Pour la première fois, ils ont convié une poignée de journalistes à assister à un débrief technique du match remporté la veille, données statistiques à l'appui et images vidéo projetées sur un écran géant. L'exposé est passionnant, parfois ardu, mais il donne une idée très claire de la stratégie établie sur ce match par Galthié et son staff. Et, plus largement, des préceptes de jeu de ce quinze de France qui ne s'arrête plus de gagner.
« On ne donne quasiment pas de stats individuelles aux joueurs, explique le sélectionneur en préambule, ce qui parfois les surprend parce qu'ils sont habitués à en être nourris. Nous, ça nous importe peu, on est capable de voir qui joue bien et qui ne joue pas bien. En revanche, on analyse beaucoup la donnée de manière collective. On a besoin de stats qui nous guident vers la performance. Ce sont les KPI (key performance indicators) d'un match. » Illustration en quatre thèmes choisis.

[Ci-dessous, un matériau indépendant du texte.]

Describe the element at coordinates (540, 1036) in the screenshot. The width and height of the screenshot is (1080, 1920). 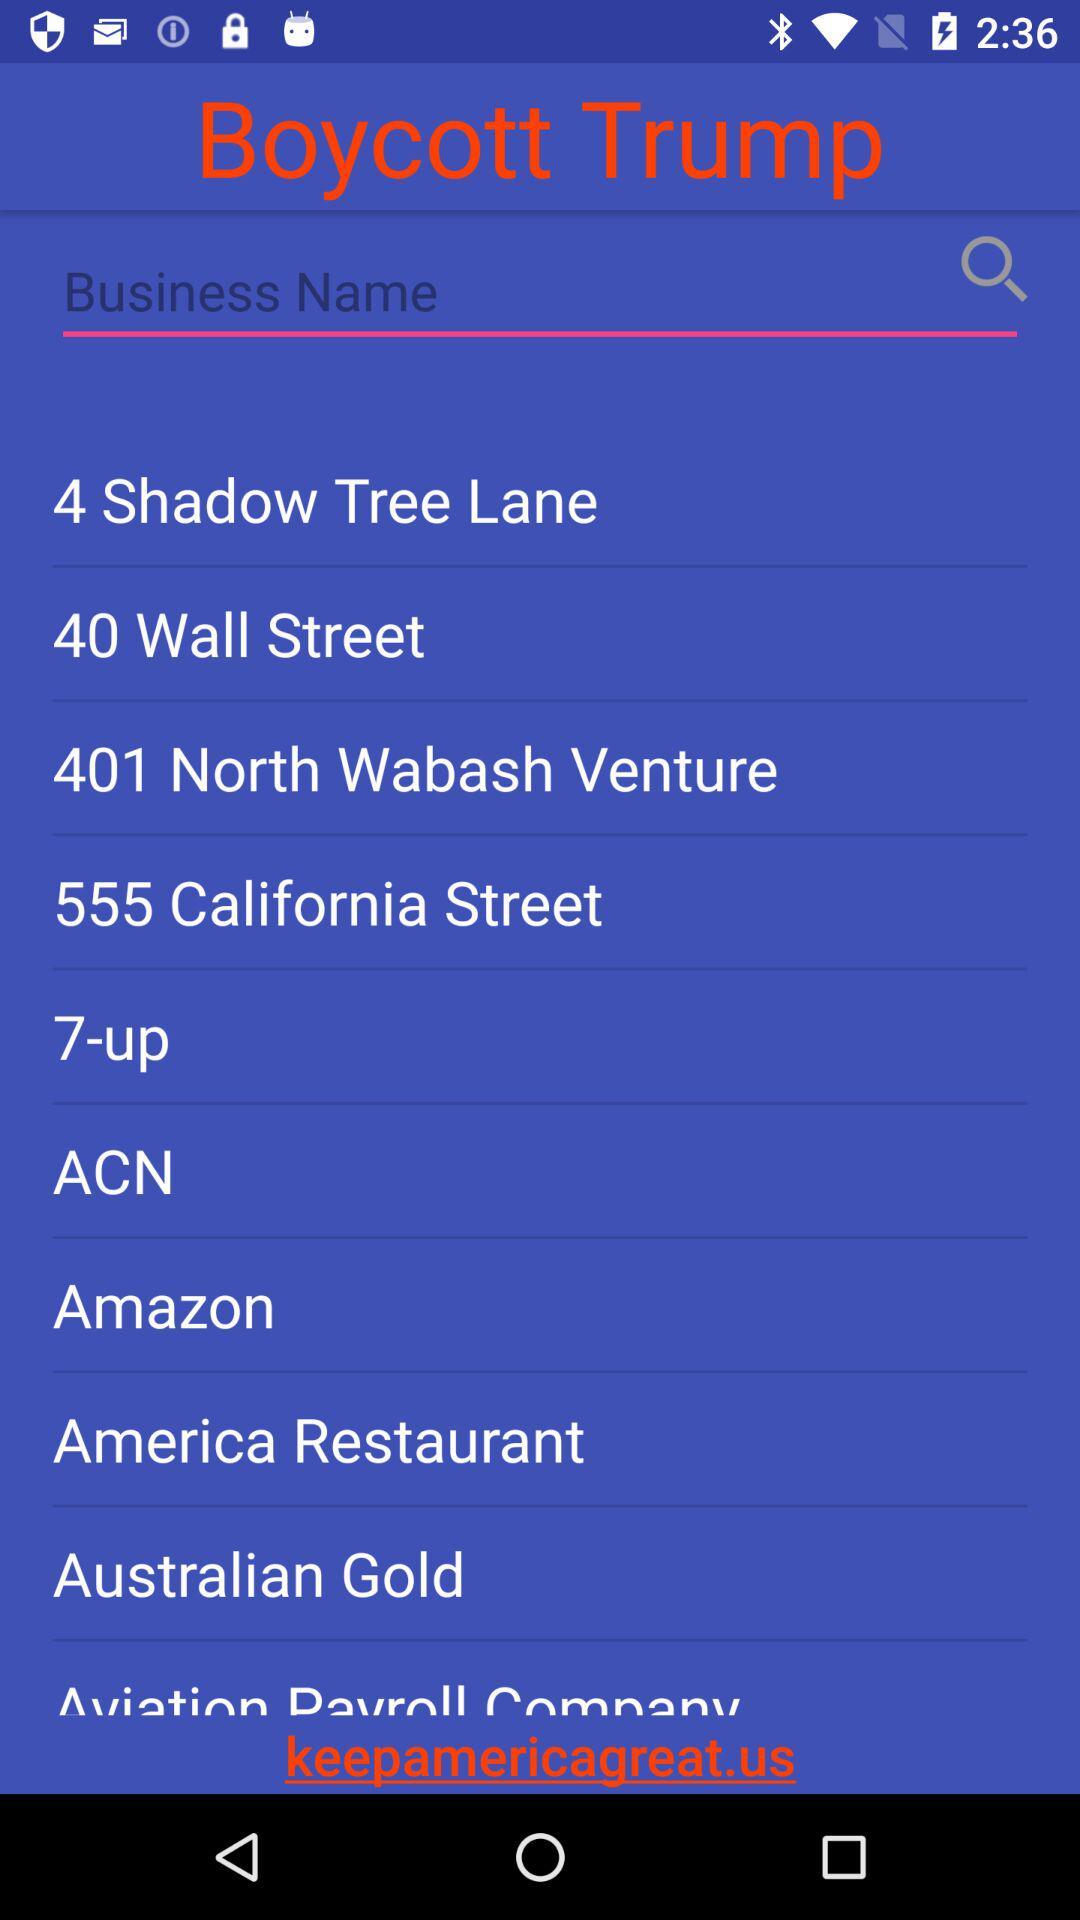
I see `7-up item` at that location.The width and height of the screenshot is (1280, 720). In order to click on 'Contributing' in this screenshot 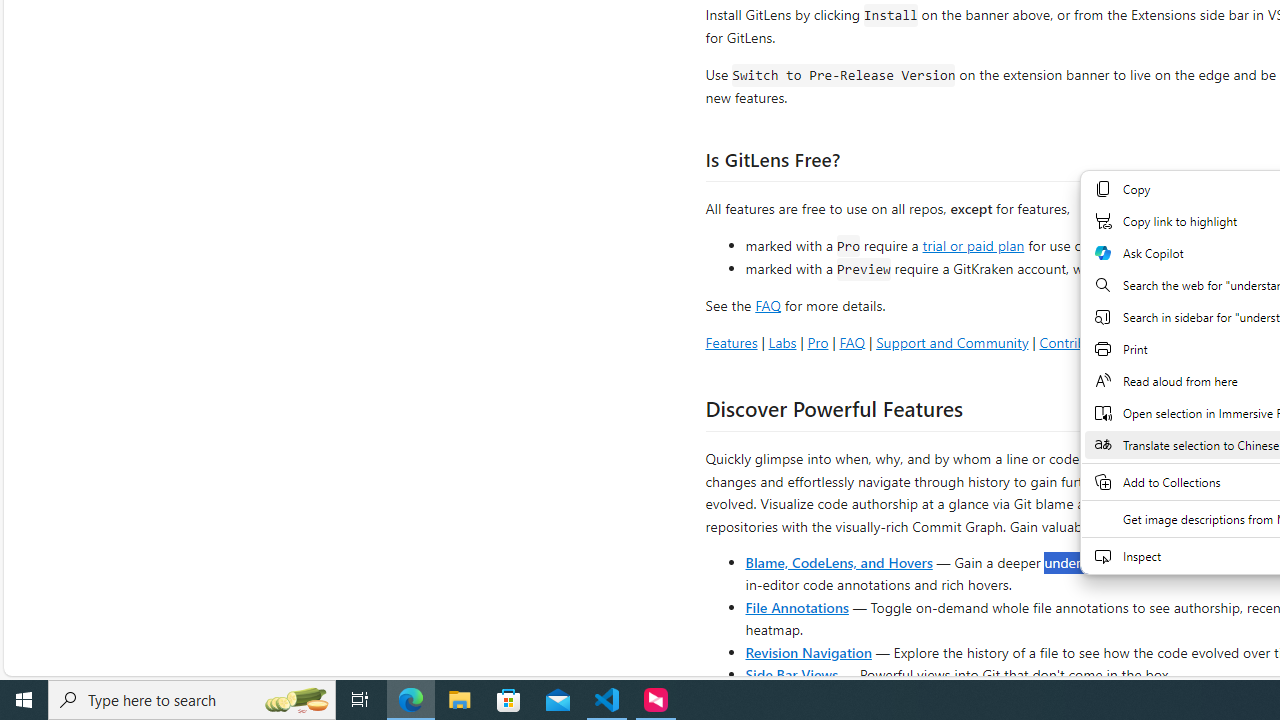, I will do `click(1077, 341)`.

Être fulgurant offensivement
Objectif atteint
Dès le début de son mandat en janvier 2020, Fabien Galthié avait exposé son mantra sur le plan offensif : ne pas posséder la balle trop longtemps au risque de se fatiguer et de s'exposer à des fautes ou des contres adverses. Il en a théorisé une règle dite « 22-22 », « c'est-à-dire ne pas tenir le ballon plus de 22 secondes dans la zone allant de nos 22 aux 22 adverses ». « Nous, on cherche la fulgurance, développe le sélectionneur. Offensivement, l'attaque éclair est plus efficace que le siège. »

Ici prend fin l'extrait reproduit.